Please write out all of the following lines in full, shifting every coordinate value in the answers up by 103. Leave the pictures out of your answer.

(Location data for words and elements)
******************************
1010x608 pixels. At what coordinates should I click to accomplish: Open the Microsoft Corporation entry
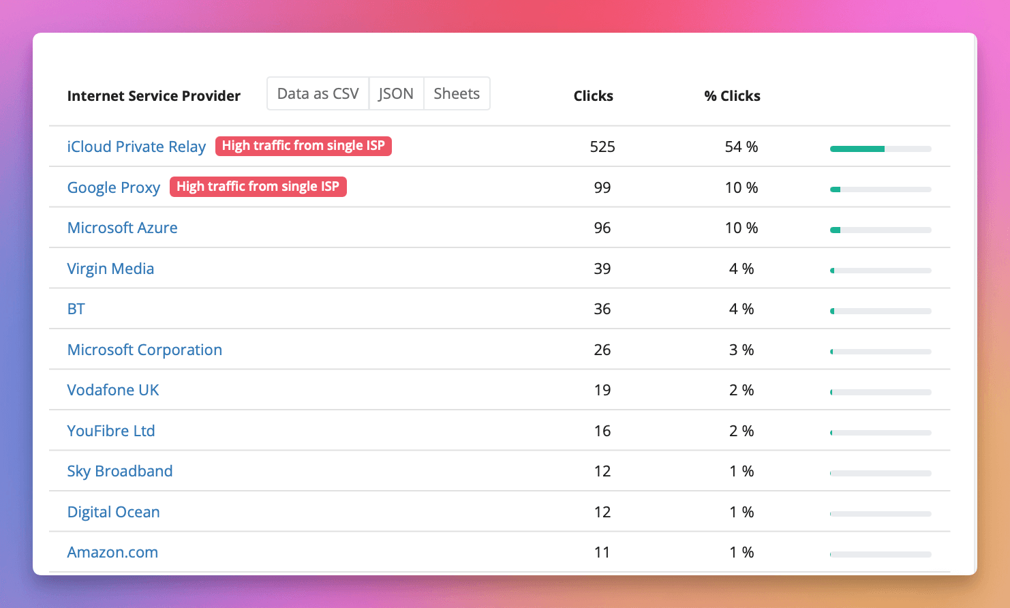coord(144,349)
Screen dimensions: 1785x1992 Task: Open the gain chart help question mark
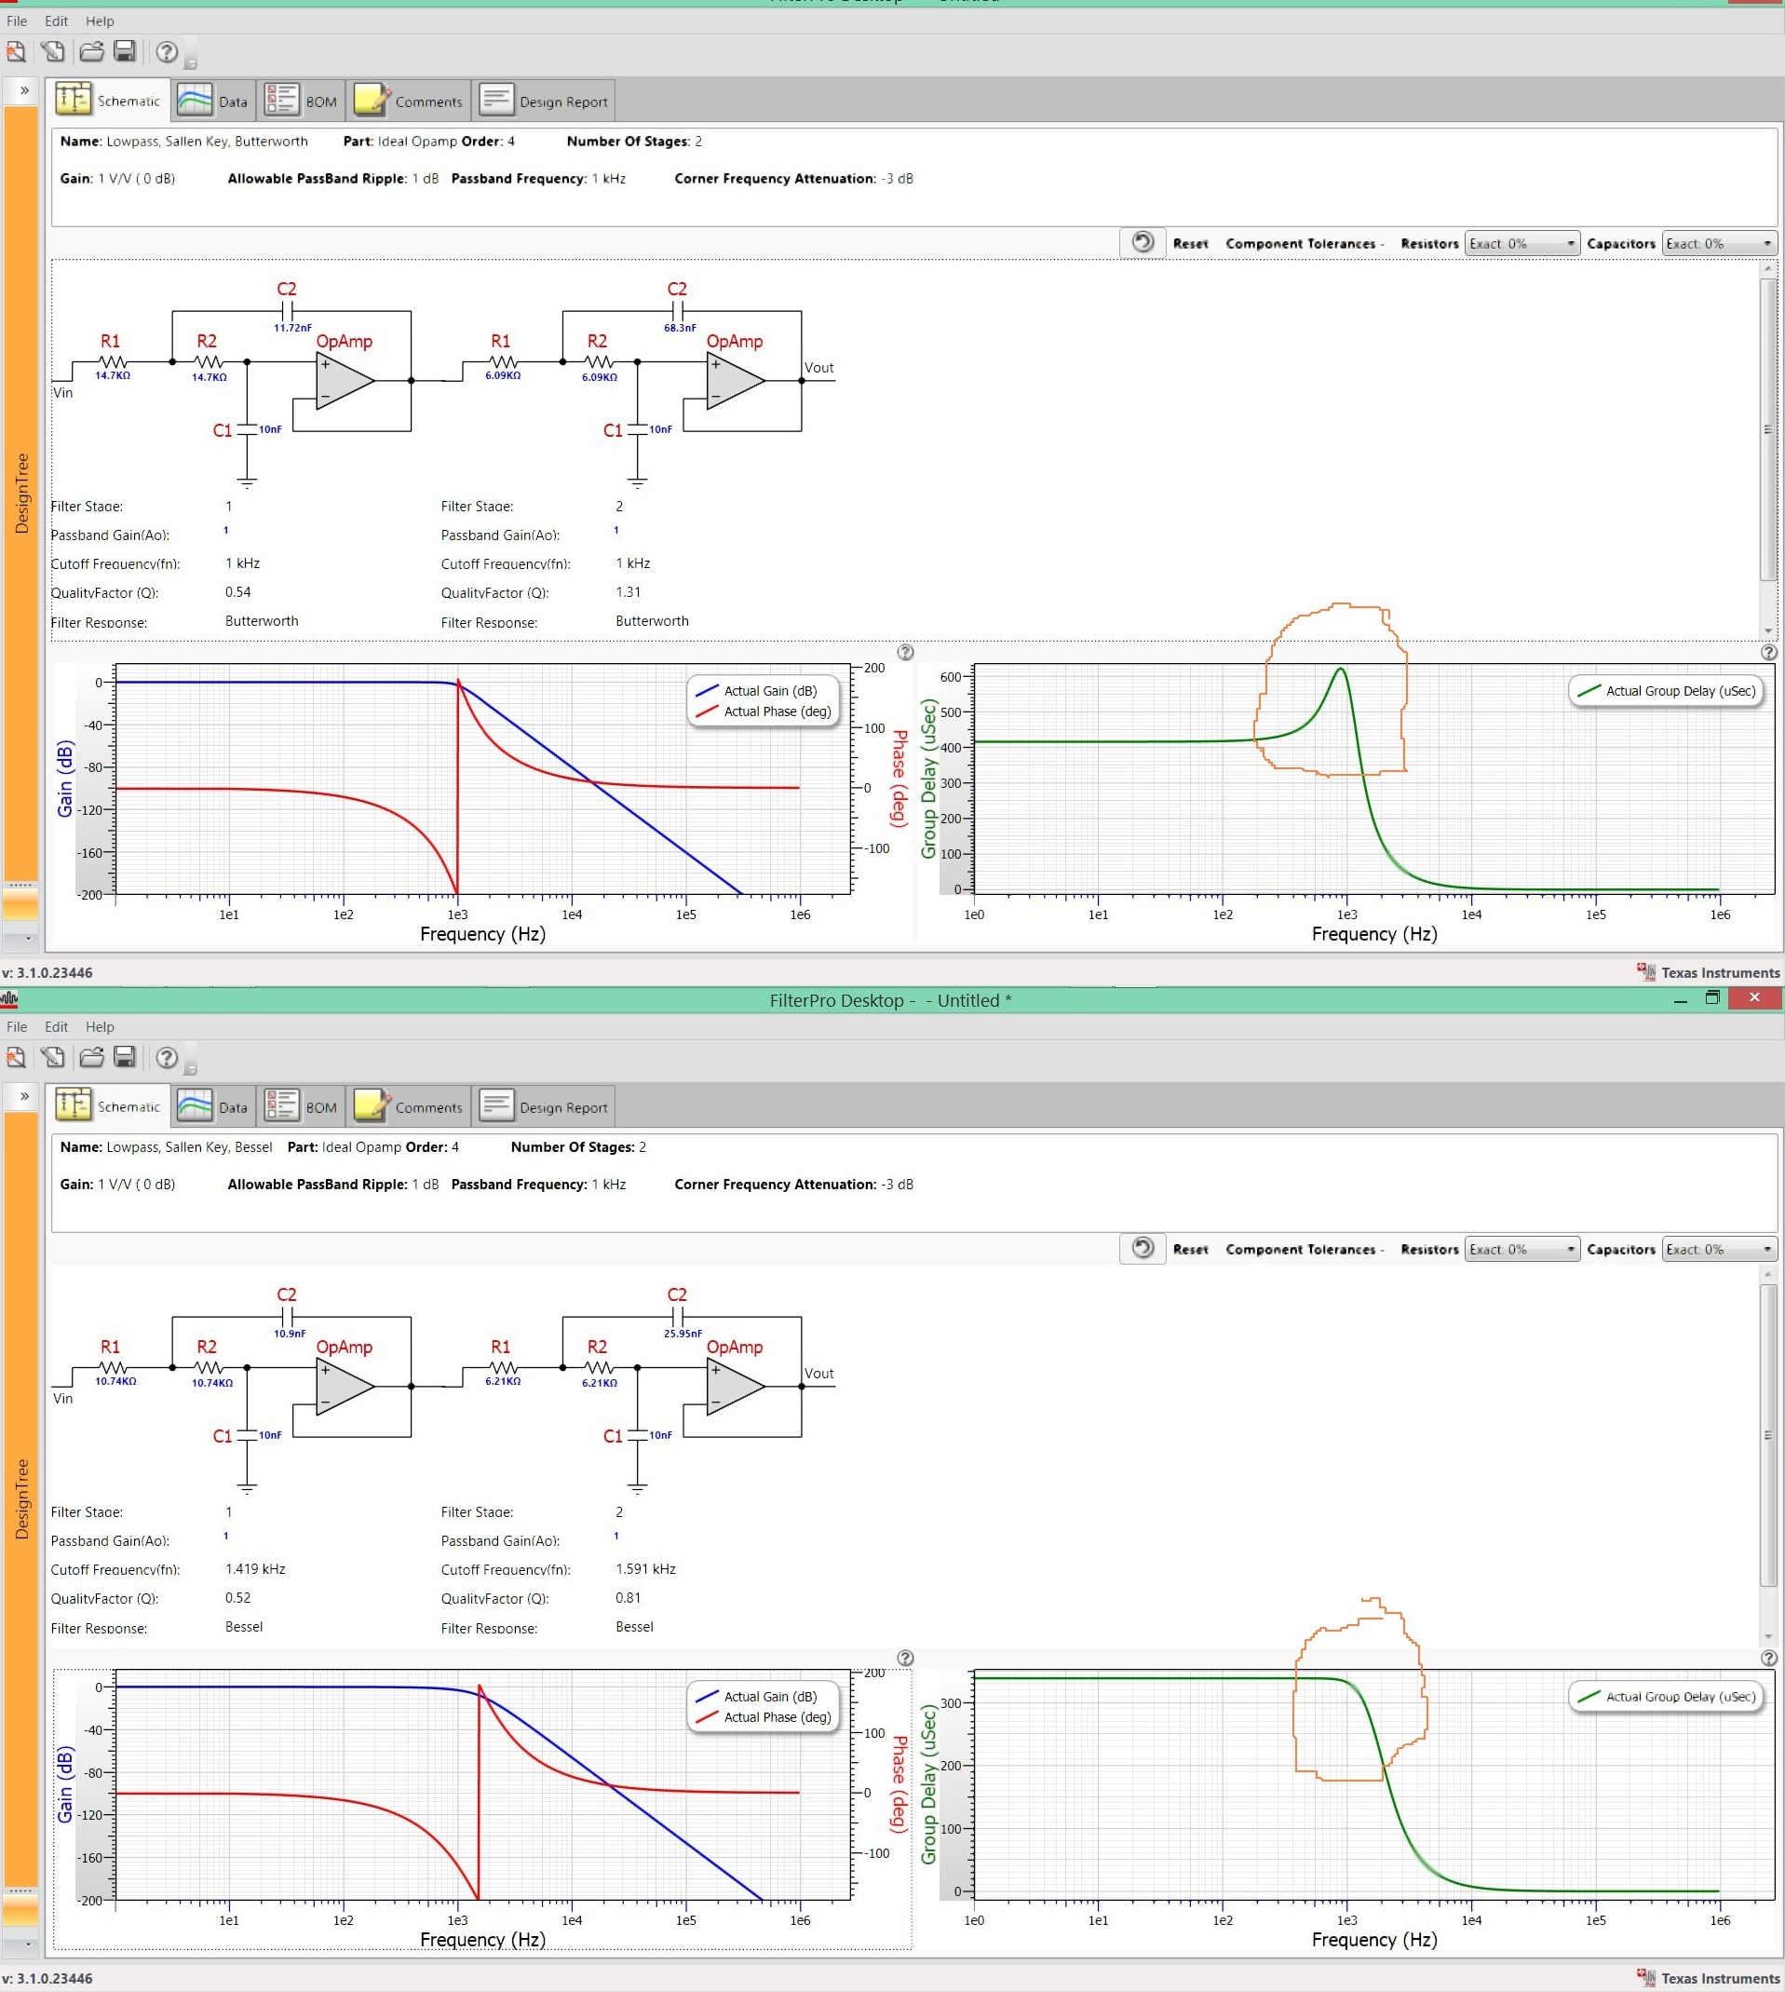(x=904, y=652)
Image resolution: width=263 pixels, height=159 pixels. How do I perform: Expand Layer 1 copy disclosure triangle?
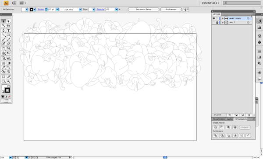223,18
******************************
Answer in full |
1010x608 pixels. At what coordinates should I click to accomplish: Open the Microsoft Corporation entry
coord(247,452)
Screen dimensions: 1785x1992 Task: Open the gain chart help question mark
(x=1007, y=755)
Image resolution: width=263 pixels, height=159 pixels. How do I perform: Expand Layer 1 copy disclosure triangle?
326,121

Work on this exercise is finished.